Accordingly, the systems and methods discussed herein provide for cables with a thin hybrid tape or separator having conductive and non-conductive portions or layers, with dimensional parameters that may be tuned to meet the requirements of a communication standard for crosstalk, return loss, and impedance, while substantially reducing the cable weight, stiffness, and cross-sectional diameter, and with reduced manufacturing costs and fewer materials. Although discussed primarily in terms of Cat 6A UTP cable, the hybrid tapes or separators may be used with other types of cable including any unshielded twisted pair, shielded twisted pair, or any other such types of cable.
Furthermore, although shown configured in a cross shape, in many implementations, a single separator portion may be utilized in an L-shape or straight line shape, and positioned such that one or more conductive layers are placed between conductor pairs requiring shielding. Similarly, in some implementations, a first separator may be positioned with a second separator in a T-shape (e.g. not including a leg between two adjacent pairs of conductors). This may allow for a smaller cable overall, and may be acceptable in some configurations (e.g. where said two adjacent pairs of conductors have very different lay lengths).

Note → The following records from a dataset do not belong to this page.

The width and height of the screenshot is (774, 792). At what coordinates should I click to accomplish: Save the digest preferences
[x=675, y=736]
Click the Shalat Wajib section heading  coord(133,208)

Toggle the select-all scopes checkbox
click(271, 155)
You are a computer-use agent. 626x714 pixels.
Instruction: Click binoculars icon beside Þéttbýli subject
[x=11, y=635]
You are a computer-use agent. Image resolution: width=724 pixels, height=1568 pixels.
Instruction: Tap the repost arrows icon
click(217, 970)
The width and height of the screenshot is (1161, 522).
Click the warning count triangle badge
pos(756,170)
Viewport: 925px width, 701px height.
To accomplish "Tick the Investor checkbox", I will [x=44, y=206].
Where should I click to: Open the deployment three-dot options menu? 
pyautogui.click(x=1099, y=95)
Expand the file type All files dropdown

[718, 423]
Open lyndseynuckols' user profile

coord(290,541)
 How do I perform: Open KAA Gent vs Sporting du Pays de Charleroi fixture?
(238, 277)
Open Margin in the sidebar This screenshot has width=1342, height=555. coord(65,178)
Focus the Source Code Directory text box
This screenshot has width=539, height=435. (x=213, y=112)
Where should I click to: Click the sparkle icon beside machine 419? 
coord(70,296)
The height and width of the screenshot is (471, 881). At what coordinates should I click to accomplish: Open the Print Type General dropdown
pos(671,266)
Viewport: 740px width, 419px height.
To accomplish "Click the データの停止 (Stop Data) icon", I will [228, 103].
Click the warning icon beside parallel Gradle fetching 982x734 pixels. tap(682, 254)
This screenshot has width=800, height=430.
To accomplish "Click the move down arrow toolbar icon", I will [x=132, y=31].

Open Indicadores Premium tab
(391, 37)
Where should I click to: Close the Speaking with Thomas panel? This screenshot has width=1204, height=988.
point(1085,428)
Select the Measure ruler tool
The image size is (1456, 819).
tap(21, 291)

The above description in conjunction with the above-reference drawings sets forth a variety of embodiments for exemplary purposes, which are in no way intended to limit the scope of the described methods or systems. Those having skill in the relevant art can modify the described methods and systems in various ways without departing from the broadest scope of the described methods and systems. Thus, the scope of the methods and systems described herein should not be limited by any of the exemplary embodiments and should be defined in accordance with the accompanying claims and their equivalents.